If we consider for a moment the reaction in the oxo process then we have a hydrogenation with a little bit added onto it. Here is the cycle for cobalt. Cobalt hydroformylation cycle

The hydrogenation cycle for Wilkinson's cataylst is very similar, you are likely to be thinking of the same sort of thing occuring on the nickel surface. Based on what we know about the chemistry of acetylenes with hydride complexes we can feel confident that an isolated alkene or acetylene will undergo cis hydrogenation. Please see the following picture. What will happen with your substrate is that the very unreactive benzene ring will hydrogenate once to form a very reactive 1,3-diene which will hydrogenate very quickly.
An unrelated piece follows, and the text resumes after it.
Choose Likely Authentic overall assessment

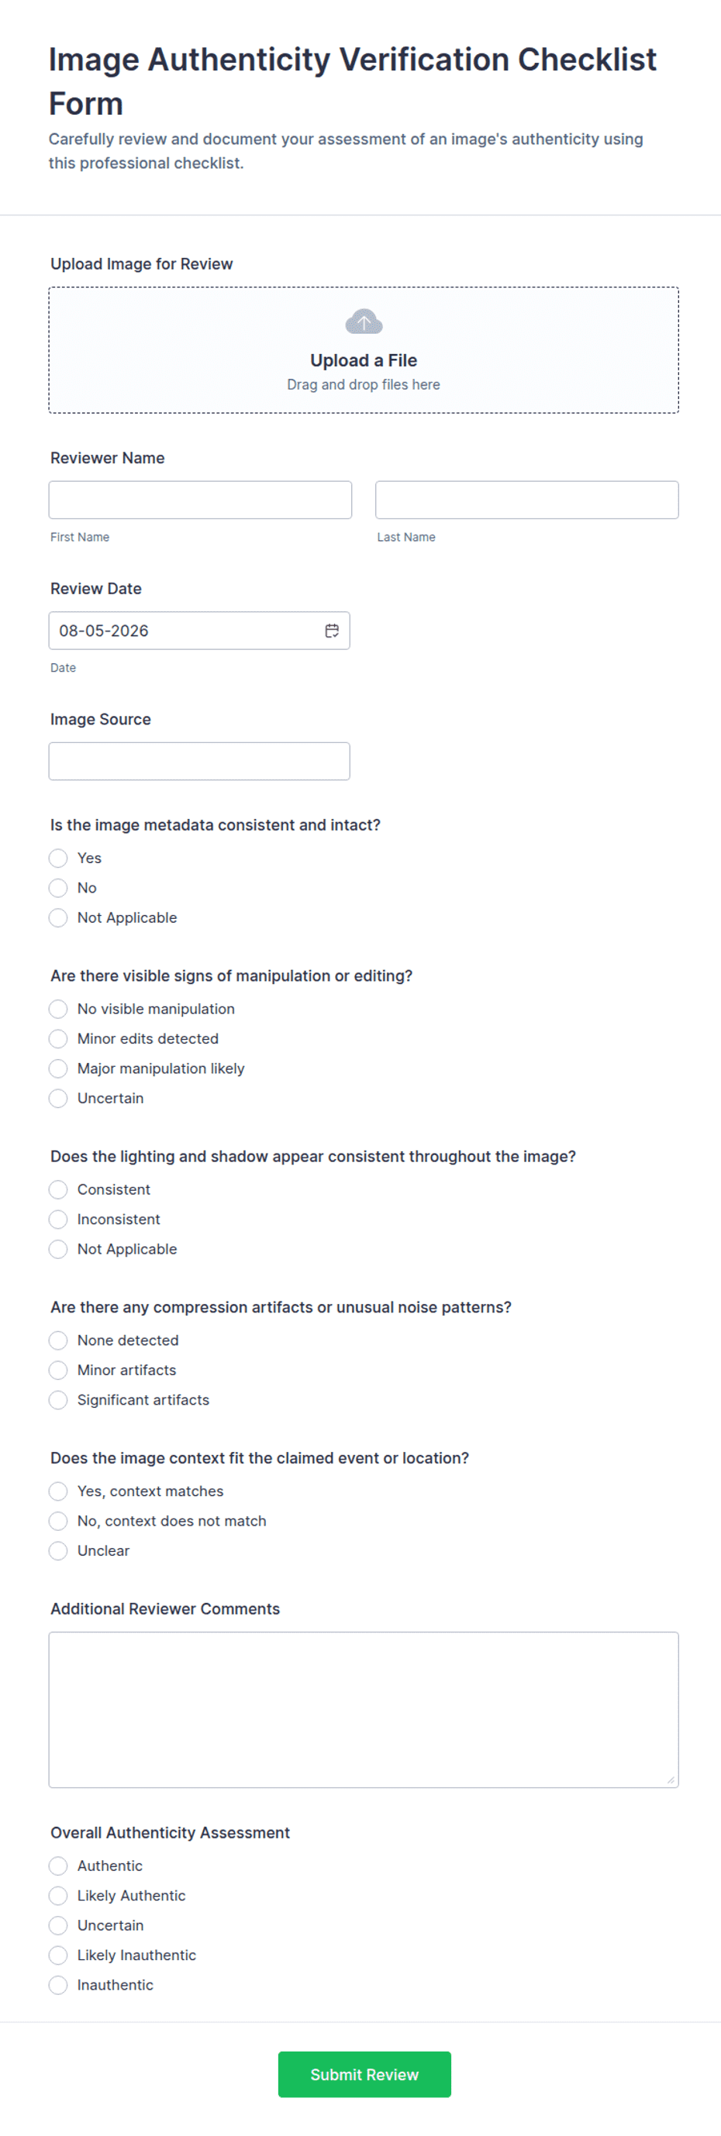click(58, 1896)
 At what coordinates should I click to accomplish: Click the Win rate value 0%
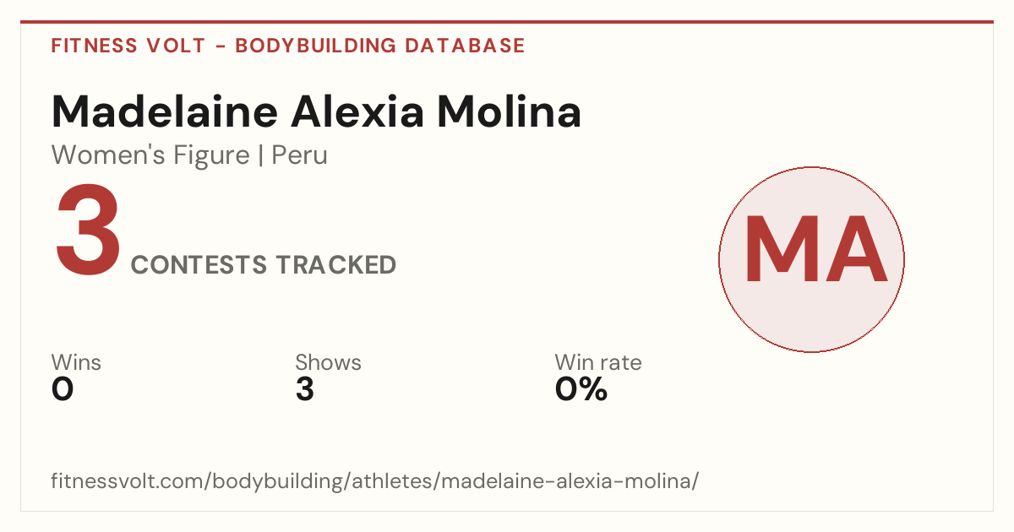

Two diagrams you need to see

A lot of the selectivity for hydroformylation (linear vs branched product) relates to the energies of the alkyl complexes which exist in part of the cycle.

There are three homogenous hydrogenation mechanisms which exist but the one for Wilkinson's cataylst is the most common and it is the closest to what happens on a nickel or palladium surface.

Now for the 1,3-diene I am sure that as it goes through the hydrogenation process that at some point it will pass through an alkyl complex. This is likely to be in the final stage of the hydrogenation.

The two alkyl complexes

The lower energy one will be the main one in the reaction mixture. We need to be careful as the platinum gave the other product. The problem is that when we change from a first row to third row transition metal is the bond energies change. It is possible for the rate determining step to be different even if the catatyltic cycle looks the same. Consider the Monsanto process for the carbonylation of methanol vs the iridium process for the same reaction (even the same substrates) which BP invented later. There the RDS is a different step in the cycle.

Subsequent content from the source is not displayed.